Purely local situations are not covered, such as those where the platform operator is established in only one EU Member State and only supports supplies of goods within that Member State.
This model will also be applied to short-term accommodation rental and passenger transport offered by private individuals/small businesses (and some others) via platforms from 2025 onward. As these players have not been required to pay VAT so far, this has given them an unjustified competitive advantage over hotels and taxi companies. The new regulation works on the assumption that there is a fictitious VAT-exempt service from the landlord/driver to the platform operator and a fictitious service subject to standard taxation from the platform operator to the customer. Large platforms will not fall under the special regime for small businesses, so that the service will be subject to VAT.

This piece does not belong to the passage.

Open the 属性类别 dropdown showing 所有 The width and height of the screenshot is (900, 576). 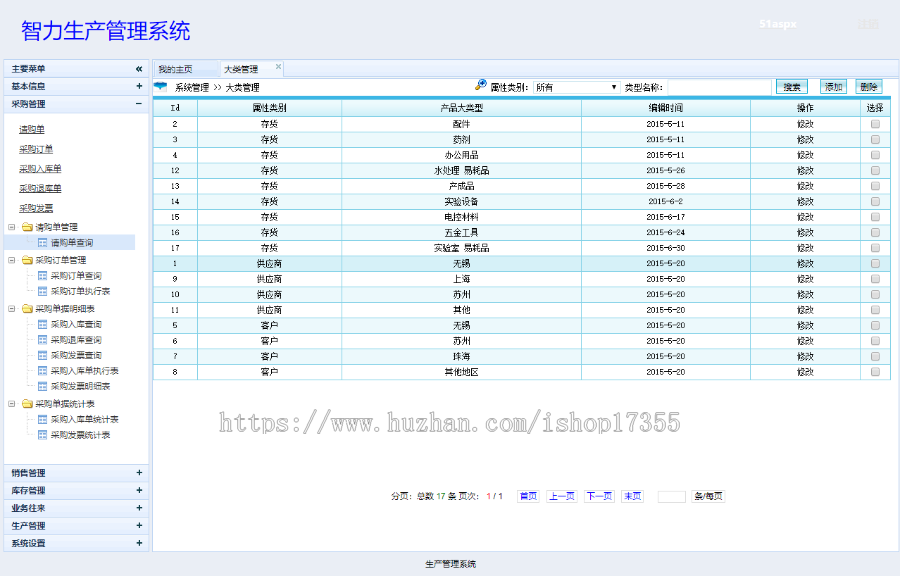(x=577, y=88)
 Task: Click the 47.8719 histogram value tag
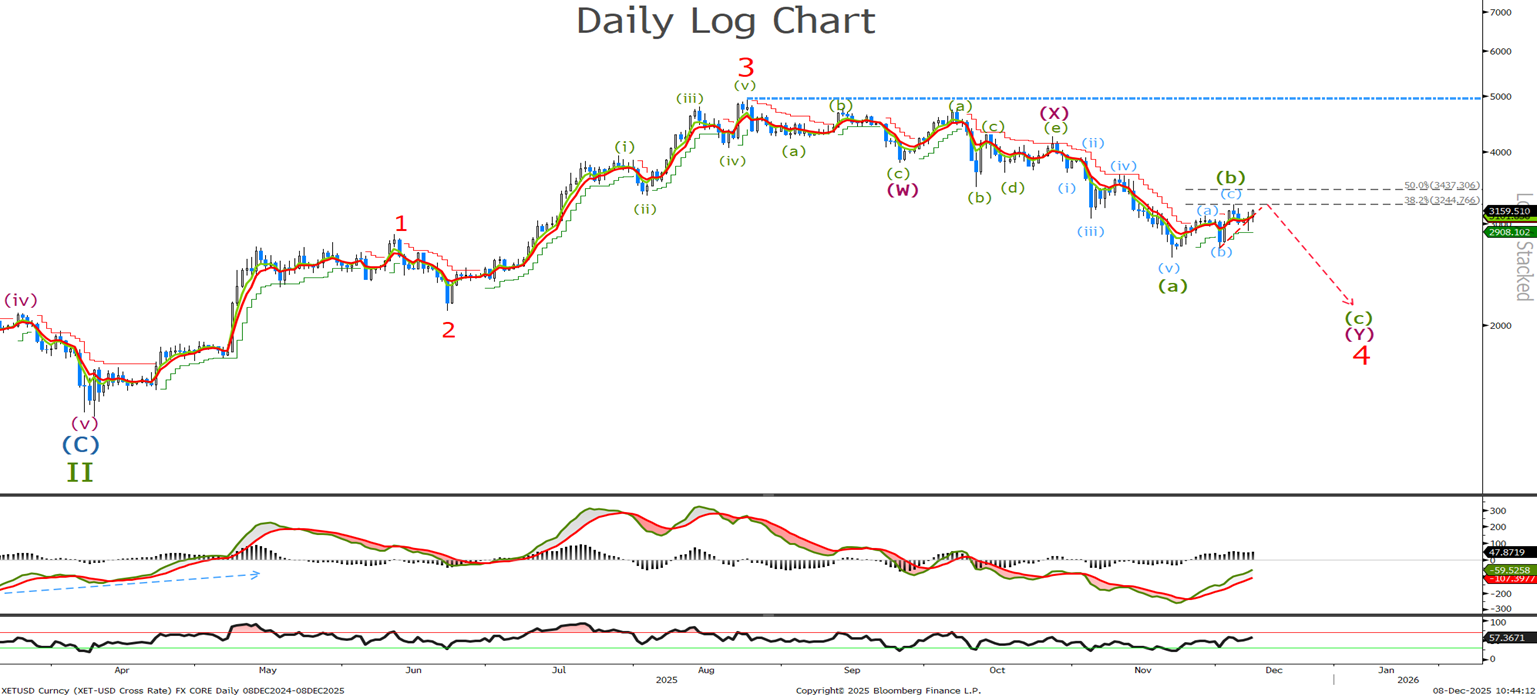(1509, 551)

The EU Commission's draft also negates the platform operator’s very strict liability for the seller's tax liability according to § 25e UStG (German VAT Code), even for the cases now covered, as the seller's supply will in future generally be VAT-exempt and any VAT arising will be incurred at the level of the platform operator itself.
e-Invoicing
As early as 2024, electronic invoices are to be standardised. If an invoice is issued electronically, which is initially still voluntary, it must be issued and transmitted in a structured electronic format that enables it to be processed automatically and electronically. From 2028 onward, e-invoicing will then be mandatory for all EU Member States. EU Member States may then only accept paper invoices for transactions that are not subject to the new e-filing (see below). Neither the invoice recipient nor (as is required in some EU Member States) the tax office will have to agree to e-invoicing in the future.

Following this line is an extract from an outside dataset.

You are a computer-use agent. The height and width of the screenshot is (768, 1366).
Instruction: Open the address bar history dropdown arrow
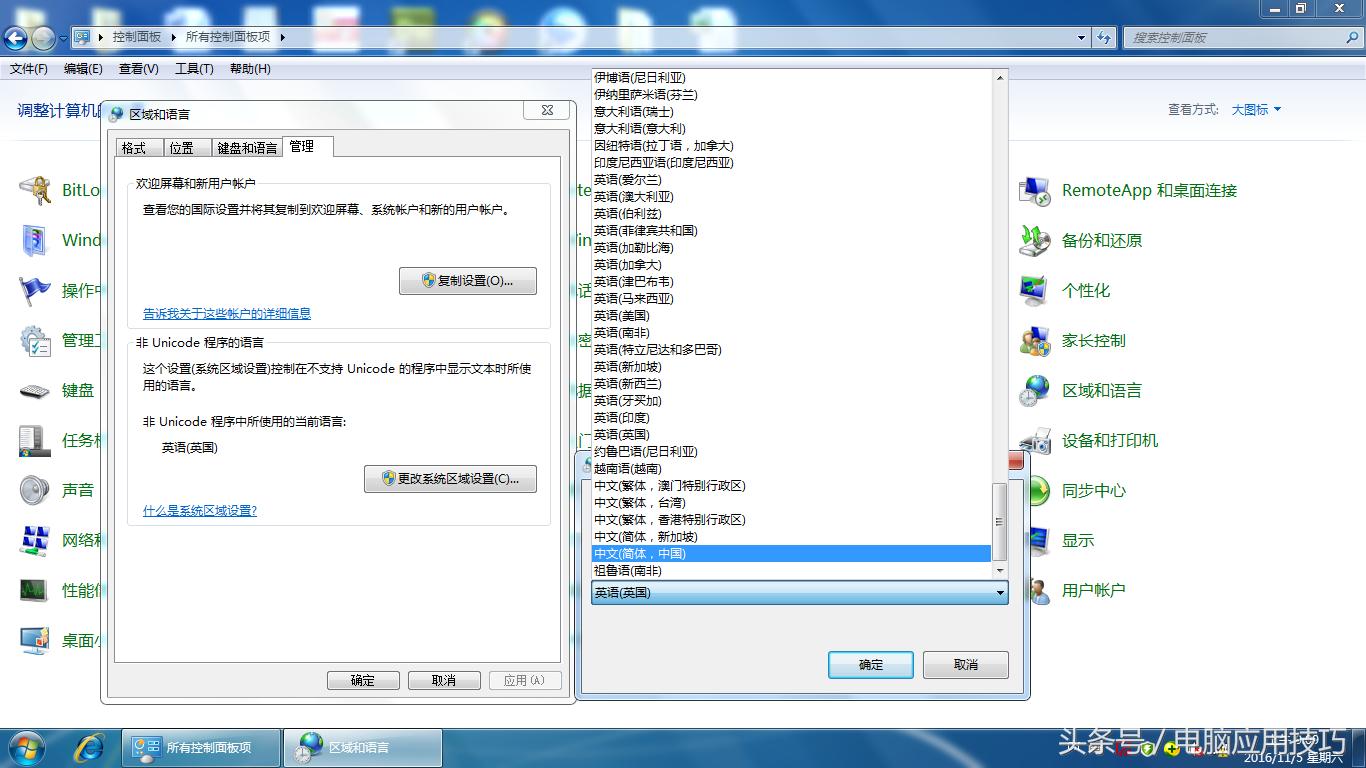[1080, 37]
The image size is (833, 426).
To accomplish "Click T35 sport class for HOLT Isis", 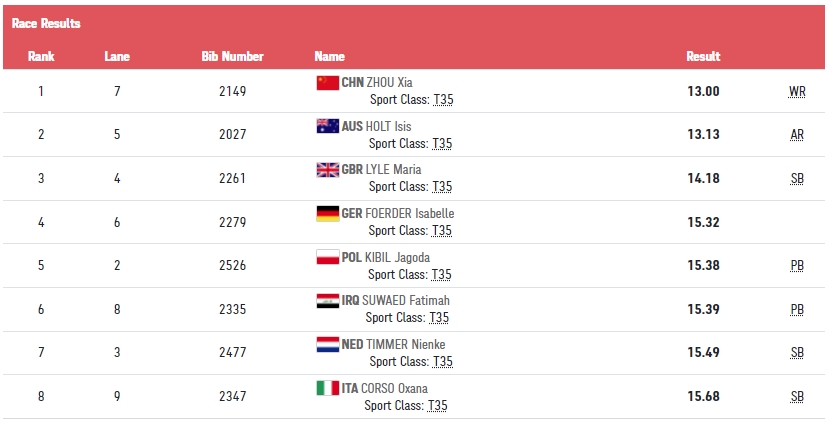I will [442, 144].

From 2028 onward, the deadline for issuing invoices for intra-Community supplies and for supplies that are subject to the reverse charge procedure is only two working days from the time of performance. Accordingly, collective invoices may no longer be issued for a calendar month.
From 2028 onward, the invoice must also contain additional information such as:
- The bank account to which the payment for the invoice is to be credited
- The agreed date and amounts of each payment in relation to a specific transaction
- For amended invoices: the identification of the original invoice
e-Filing – digital reporting obligations and VAT
The invoicing and reporting system of the future is digital and transaction-based. The EC sales lists are thus passé. What some EU Member States, especially Eastern European ones, have already introduced (continuous transaction controls) is to be extended to the whole EU, because these measures have proven to be an effective means of reducing the "VAT Gap" (VAT fraud).

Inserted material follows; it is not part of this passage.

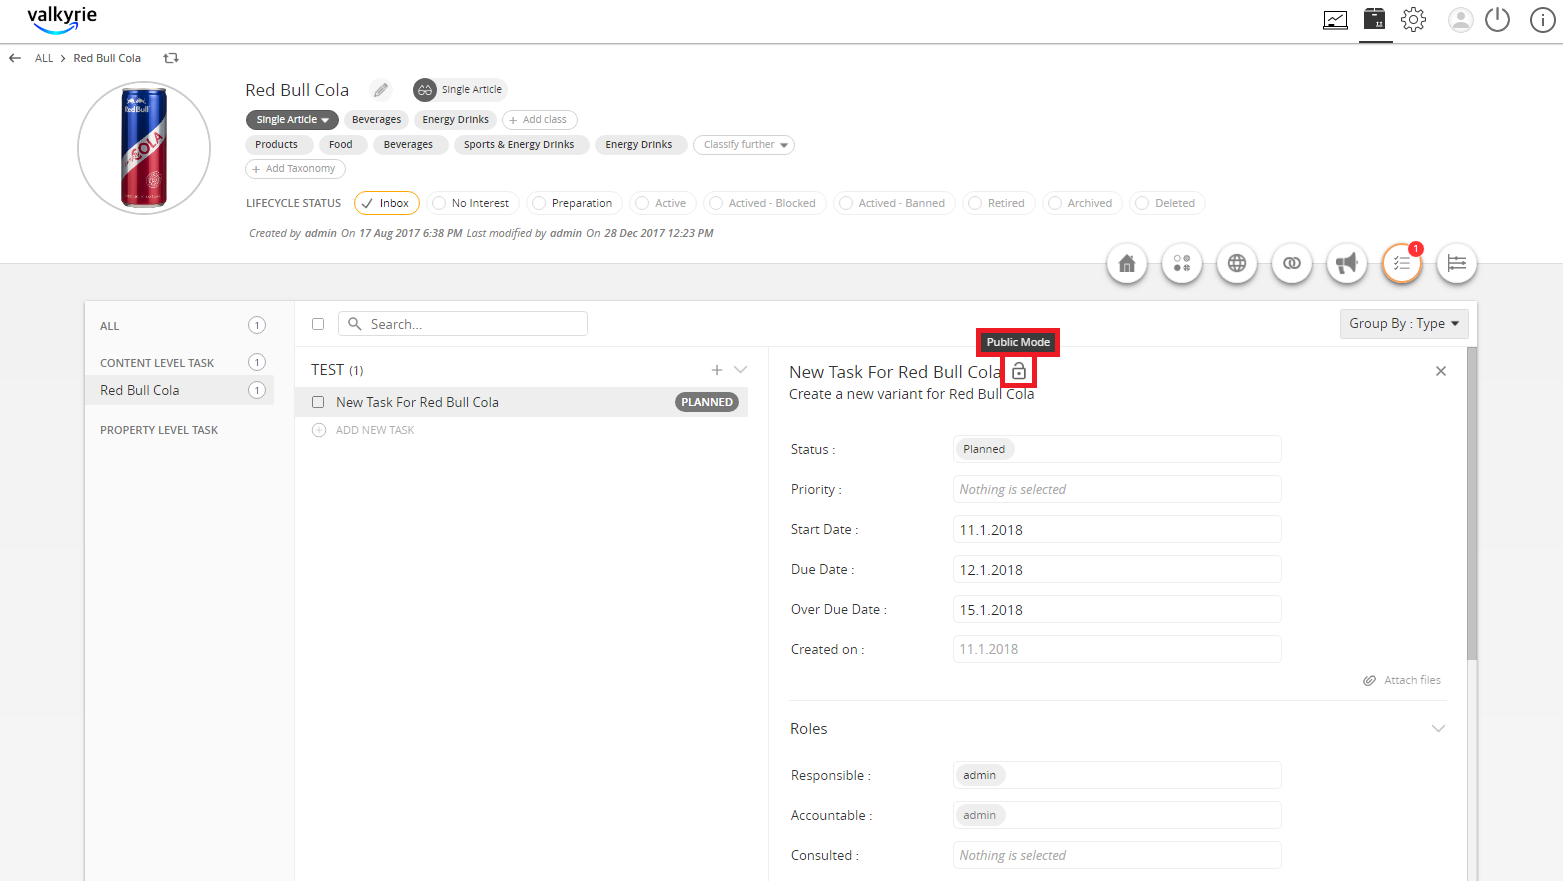Open the megaphone promotions icon

click(1347, 263)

From 2028 onward, Intra-Community transactions that were previously recorded via the EC sales lists, which are considered outdated, must be declared in a DRP system (DRP stands for Digital Reporting Requirements). The declaration will then no longer be cumulative per VAT ID and month, but transaction-based. The data must be transmitted within two working days after the invoice was issued or the day on which the invoice should have been issued.
All (new) mandatory details of the invoice must be reported, except for the name and address of the supplier and the recipient of the supply (both are derived from the VAT ID to be provided) and the date of the service or payment.
Single VAT registration
The well-known reverse charge procedure has long relieved taxable persons who provide supplies in other EU countries. However, there are currently still many cases in which the reverse charge does not apply, and this is also still dependent on the respective Member State due to the lack of uniform implementation in national law. In the B2B area, the reverse charge procedure is to be extended from 2025 onward to all supplies by a taxable person not established in the Member State concerned (exception: margin taxation), if the recipient of the supply is registered there. The simplification rule for consignment stocks, which was only introduced in 2020 and was intended to avoid registrations abroad, will then no longer be necessary and will only apply to transfers to a consignment warehouse until 31 December 2024.
The EU One-Stop Shop rule is extended to all supplies of goods, i.e. also to supplies of works, goods on board ships, aircraft or trains as well as gas, electricity, heating and cooling.
In the case of intra-Community transfers of own goods, the intra-Community acquisition is VAT-exempt in the destination Member State if the trader participates in a special procedure, from which, however, capital goods are excluded. The transfer itself still has to be declared, but now via a kind of One-Stop Shop procedure in a single Member State.